Teresinha N. M. Prado

[AMP/ EBP-SP]

Em resposta à provocação lançada por Marcela

Antelo, para que cada colega produzisse um texto a

partir de uma lembrança de leitura proibida, ocorreu-

me pensar algo de proibido no contexto da leitura e

não propriamente relacionado a seu conteúdo, e é o

que tentarei explanar a seguir.

Aos 8 anos, a família mudou-se para um

sobrado mais novo, em bairro mais tranquilo. No

quintal dessa casa havia um ‘quartinho’, construído

para as coisas que já não tinham lugar. Para mim,

contudo, era o refúgio onde passava muitas horas

do dia; lugar em que encontrava um universo

inteiro a explorar, por vezes mais instigante do que

as brincadeiras com outras crianças. Havia objetos

antigos, revistas, discos, brinquedos abandonados

pelos irmãos mais velhos e livros... muitos e variados

gêneros, cuja procedência me era desconhecida. Ali

podia praticar a maior das transgressões: ler. Através

dos livros descobria (e imaginava) um passado que

me ultrapassava e que jamais escaparia à genealogia

fantasiada, movida por um insaciável desejo de saber.

O que começara, anos antes, com uma

incontida inclinação por desmontar objetos,

sobretudo engenhocas que faziam funcionar ‘alguma

coisa’ (impulso que fora inibido pelo susto de

provocar um curto-circuito ao tentar desmontar

e remontar uma pequena luminária, no quarto

paterno), encontrara destino menos arriscado nas

‘expedições arqueológicas’ do fundo do quintal e

numa atividade de ‘contemplação ativa’. Embora

nem sempre se tratasse de leituras cujo teor fosse

efetivamente proibido, o sentimento era de constante

suspense: a possibilidade (e o risco) de ser flagrada

em atividade tão prazerosa tornava aquele depósito,

construído em dois níveis no rumo de um barranco,

o refúgio ideal para as incursões investigativas entre

o final da infância e o início da pré-adolescência,

quando surgiram na cena outros atores e outros

interesses...

Não é difícil identificar nessa reminiscência

o terceiro destino que Freud, nos “Três ensaios

sobre a teoria da sexualidade”, descreveu acerca

da “pulsão de saber” e sua relação com a posterior

curiosidade investigativa, pela via da sublimação,

com componentes da pulsão de dominação e da

pulsão escópica. Essa passagem é também destacada

por Freud em seu artigo sobre Leonardo da Vinci

(1910). Mas o que pode fazer uma atividade de

leitura parecer transgressora, mesmo que o conteúdo

do que se lê não o seja? Guardemos esta pergunta.

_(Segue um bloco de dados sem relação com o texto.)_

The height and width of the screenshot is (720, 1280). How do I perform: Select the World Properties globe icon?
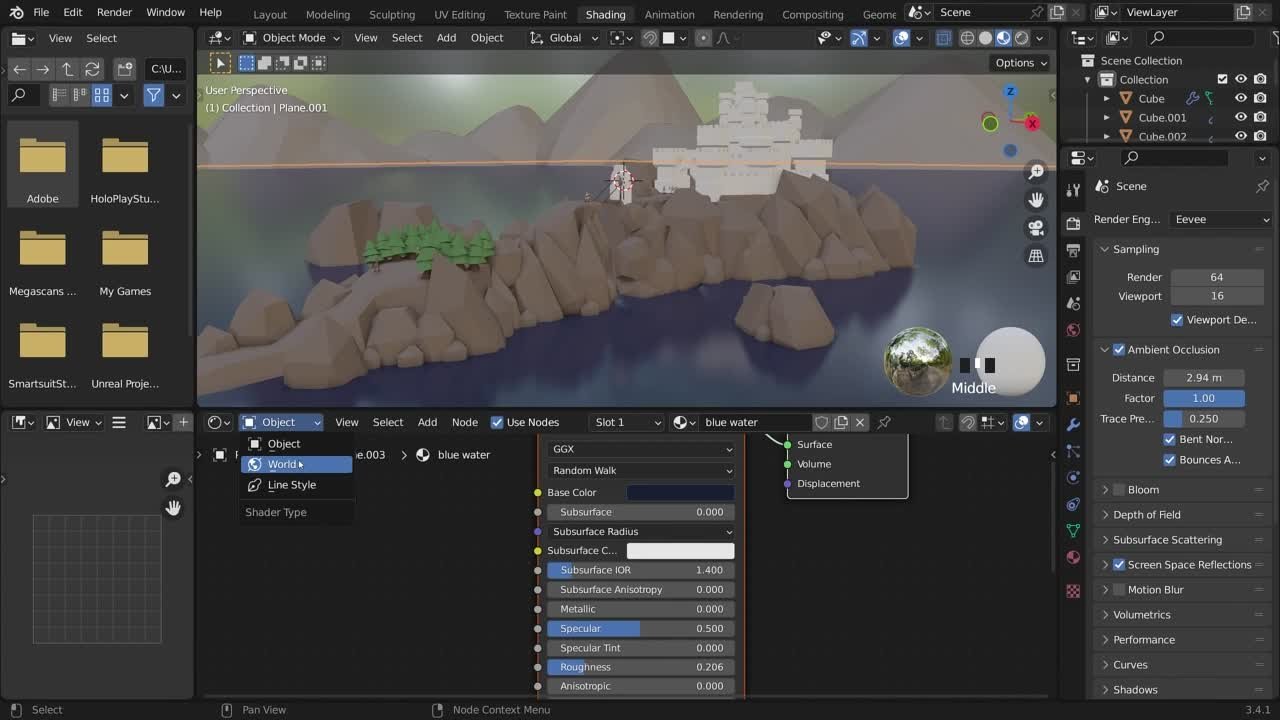tap(1073, 330)
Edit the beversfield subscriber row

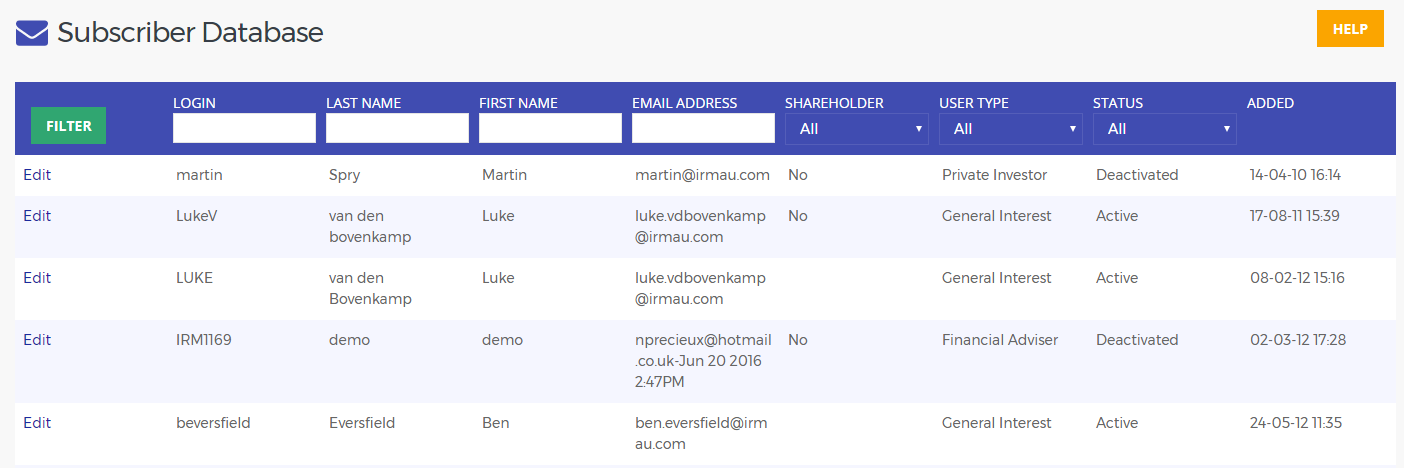pos(37,423)
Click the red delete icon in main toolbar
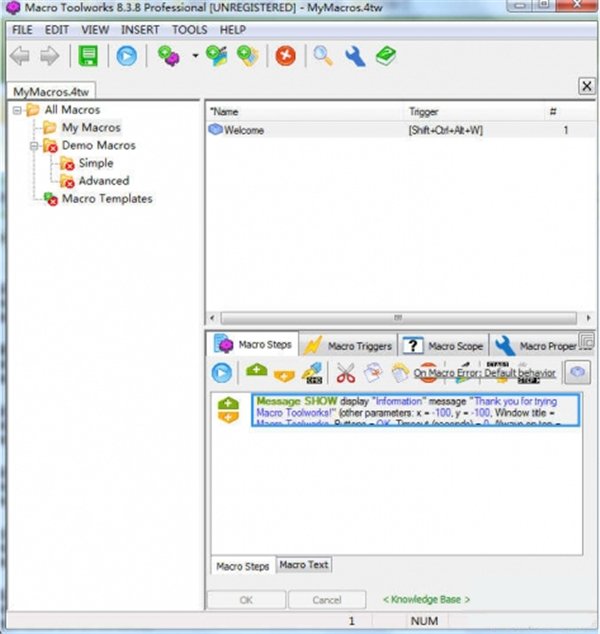The width and height of the screenshot is (600, 634). (x=285, y=57)
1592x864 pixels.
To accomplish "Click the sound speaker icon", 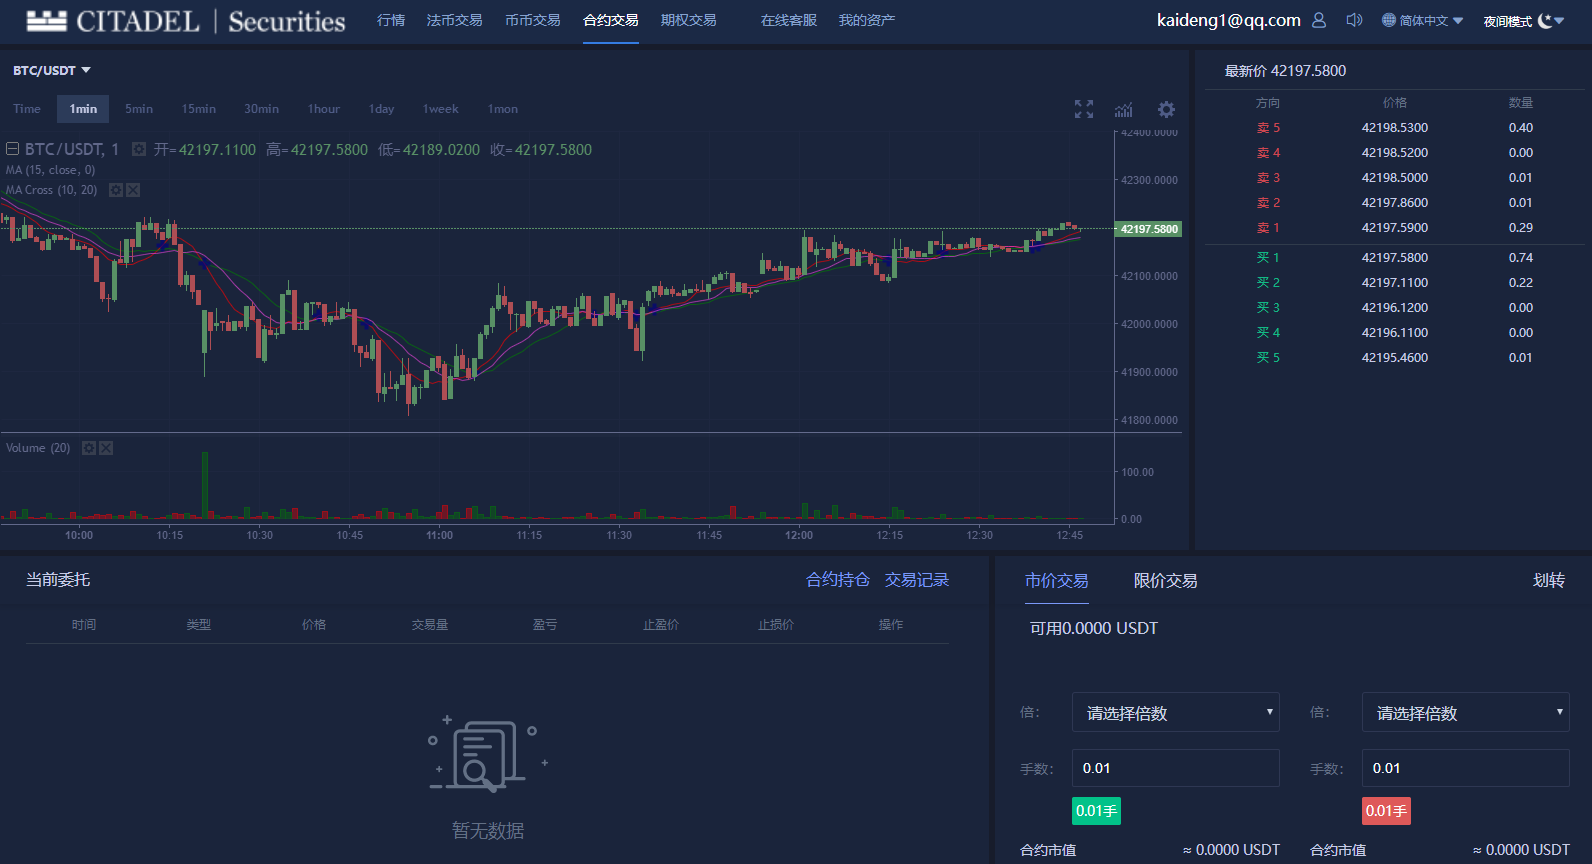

Para tentar respondê-la, buscarei o auxílio

da literatura. Há um conto de Clarice Lispector

intitulado “Felicidade clandestina”, que vale a pena

destacar aqui. Em primeiro lugar, o título. Evoca

algo que perpassa o texto, acerca do modo como

a narradora se sente desde a infância (a narrativa é

também uma reminiscência), como se a felicidade lhe

fosse algo ilícito. Mas, no contexto desta discussão,

chama-me a atenção a palavra “clandestina”. Se

recorremos ao dicionário, encontramos duas acepções

convergentes e semelhantes ao tema proposto: ilegal,

ilegítimo, feito às escondidas1. Aliás, as mesmas

palavras presentes no verbete “proibido” (donde a

aproximação...).

Voltemos ao conto. O ponto forte desse texto

não é a história, que traz a lembrança de alguém cuja

infância fora pobre, uma menina aficcionada por

livros e seu sofrimento resignado –

“Eu já começara a

adivinhar que ela me escolhera para eu sofrer, às vezes

adivinho. Mas, adivinhando mesmo, às vezes aceito

(...).” – ao ver-se nas mãos de outra menina, esta

filha do dono da livraria, detentora de um objeto

que a rival ansiava obter, e que se divertia com sua

frustração a cada vez que adiava o empréstimo do

livro. Um amor quase proibido, dadas as condições

socioeconômicas da narradora,

As reinações de

Narizinho

, de Monteiro Lobato: “

era um livro para se

ficar vivendo com ele, comendo-o, dormindo-o

”. Como

1 Cf. Dicionário Aurélio eletrônico.